◆ PROBLEM TO SOLVE:
Repeat word for word, please, only the lines from the one that includes "More Big Time Gaming Slots (212, 1358)" through the final line of the data.

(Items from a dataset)
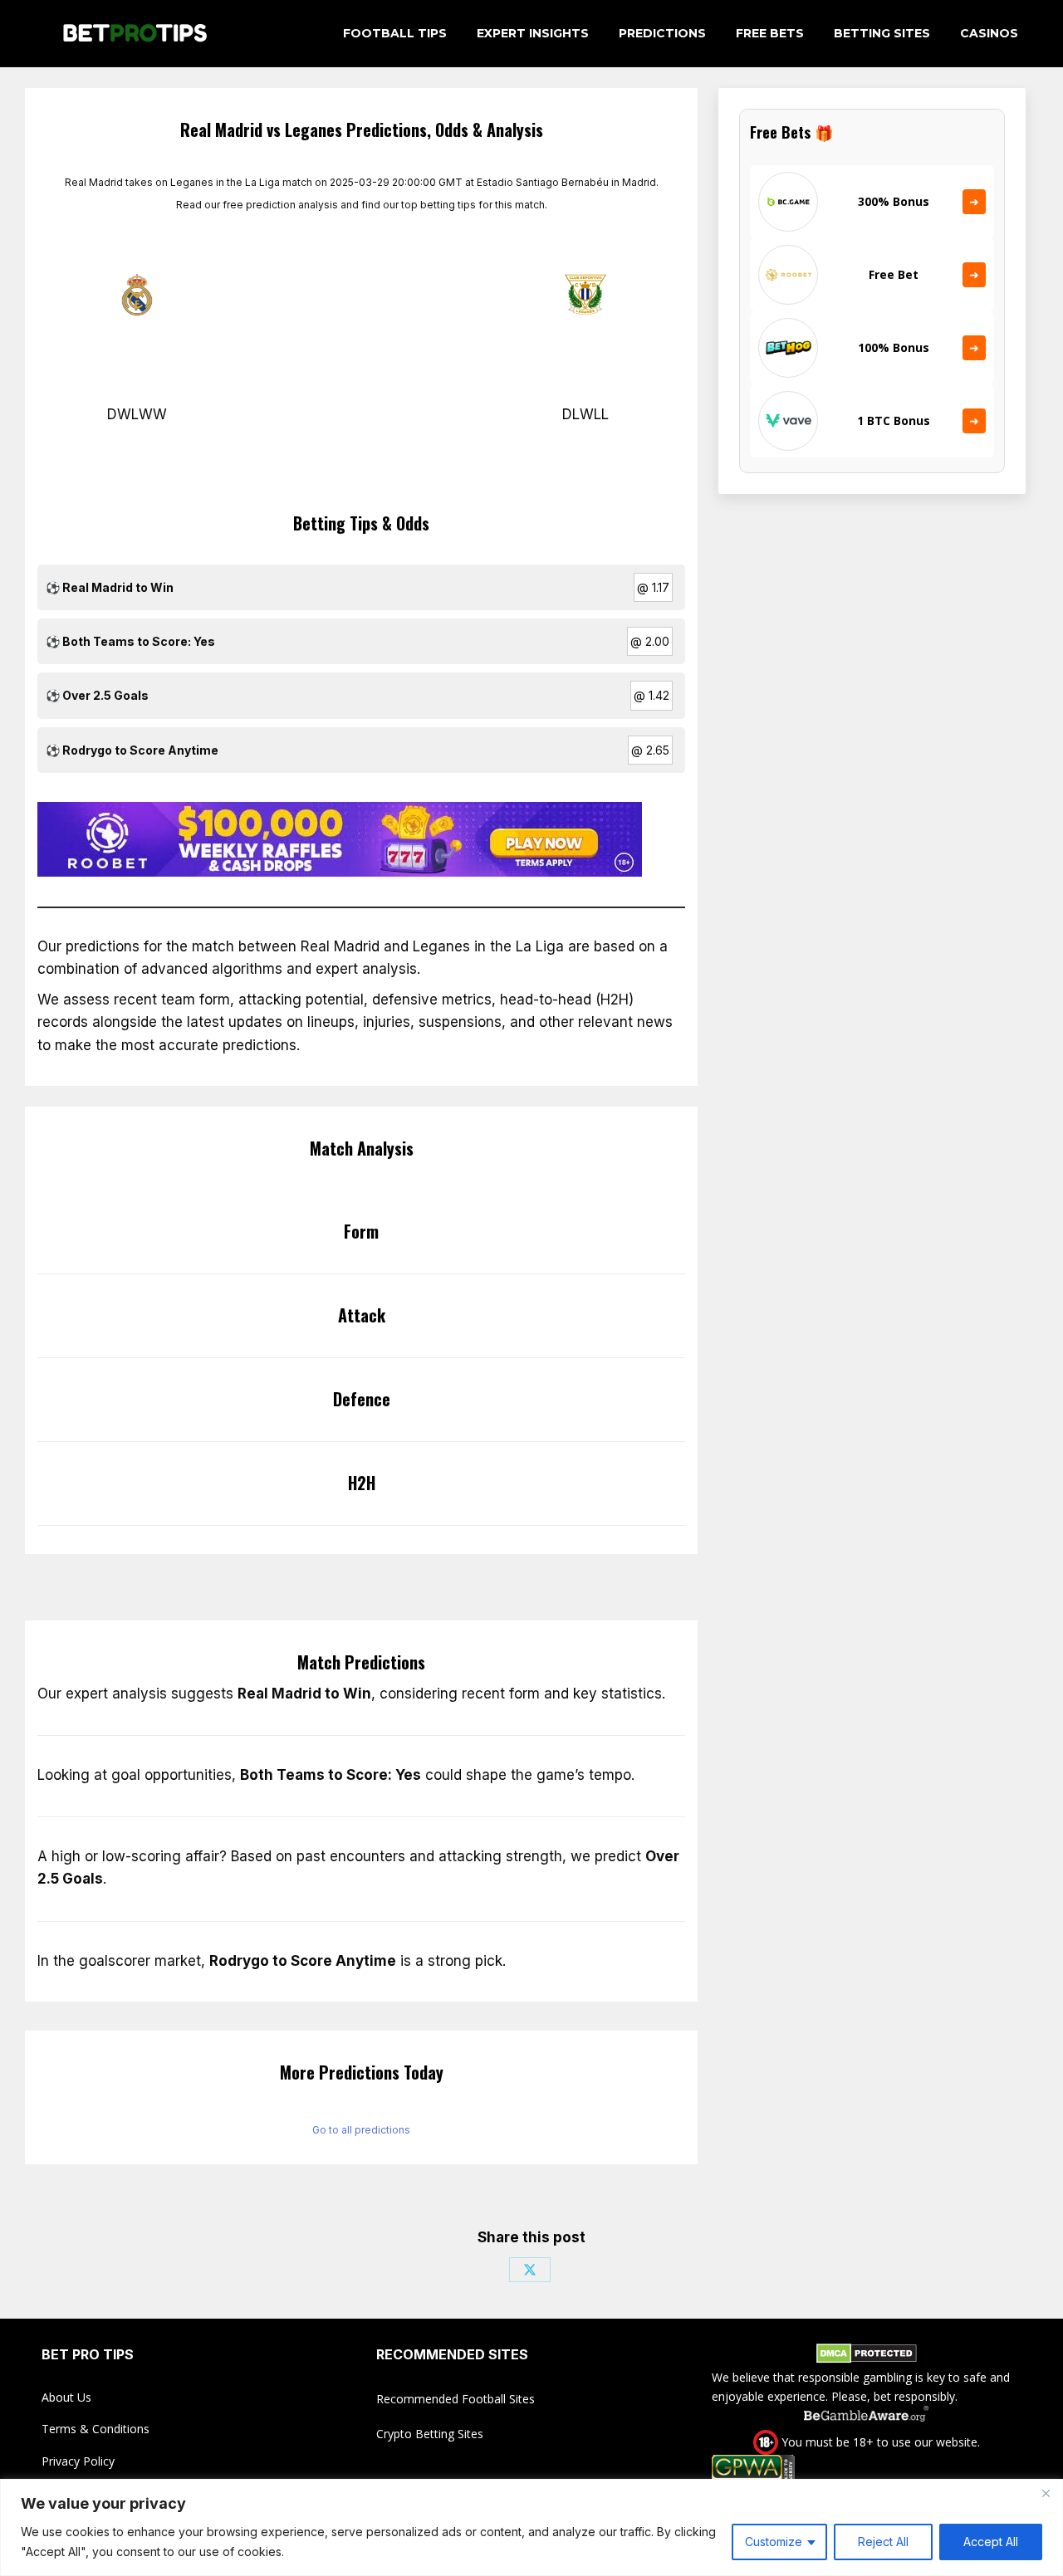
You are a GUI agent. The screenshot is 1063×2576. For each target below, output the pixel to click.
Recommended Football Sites (455, 2399)
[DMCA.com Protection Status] (866, 2356)
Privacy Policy (78, 2461)
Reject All (883, 2541)
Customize (773, 2541)
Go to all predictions (361, 2130)
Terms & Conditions (95, 2429)
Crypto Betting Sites (429, 2434)
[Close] (1046, 2493)
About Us (66, 2397)
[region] (531, 2527)
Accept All (990, 2541)
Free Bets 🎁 (791, 132)
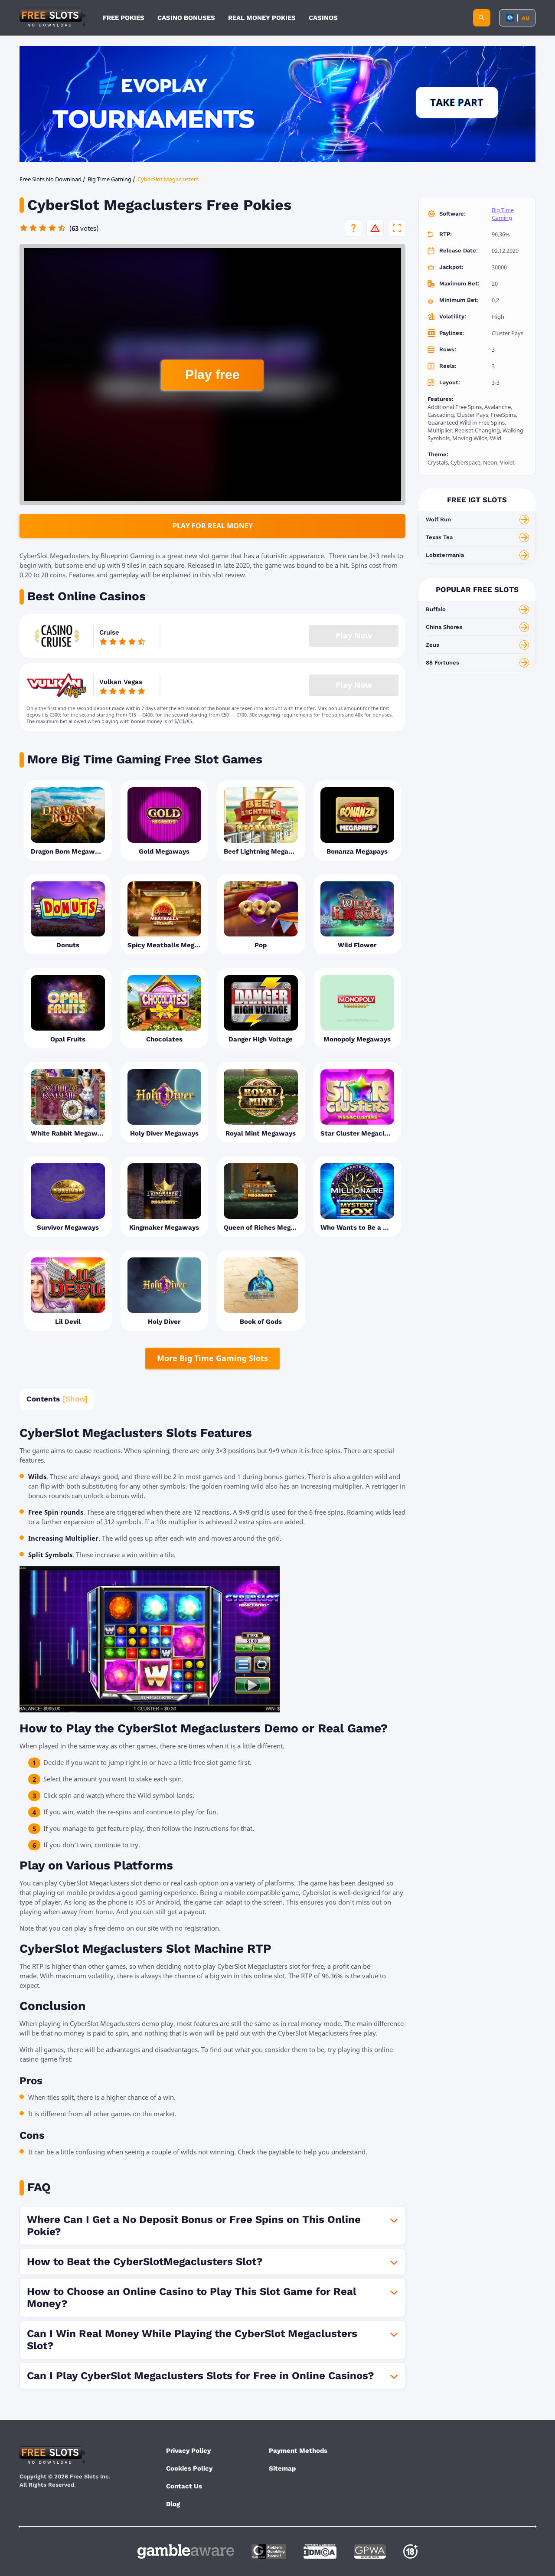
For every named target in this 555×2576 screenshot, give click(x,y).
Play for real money (213, 525)
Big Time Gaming (503, 214)
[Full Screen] (396, 228)
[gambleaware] (185, 2551)
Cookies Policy (189, 2468)
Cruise (109, 632)
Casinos (323, 18)
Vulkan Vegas (120, 682)
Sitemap (282, 2468)
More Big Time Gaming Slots (212, 1358)
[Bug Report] (375, 228)
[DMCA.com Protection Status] (320, 2551)
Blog (173, 2504)
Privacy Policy (188, 2451)
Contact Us (184, 2486)
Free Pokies (123, 18)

◆ WRITTEN ANSWER:
More Big Time Gaming Slots (212, 1358)
[Bug Report] (375, 228)
[DMCA.com Protection Status] (320, 2551)
Blog (173, 2504)
Privacy Policy (188, 2451)
Contact Us (184, 2486)
Free Pokies (123, 18)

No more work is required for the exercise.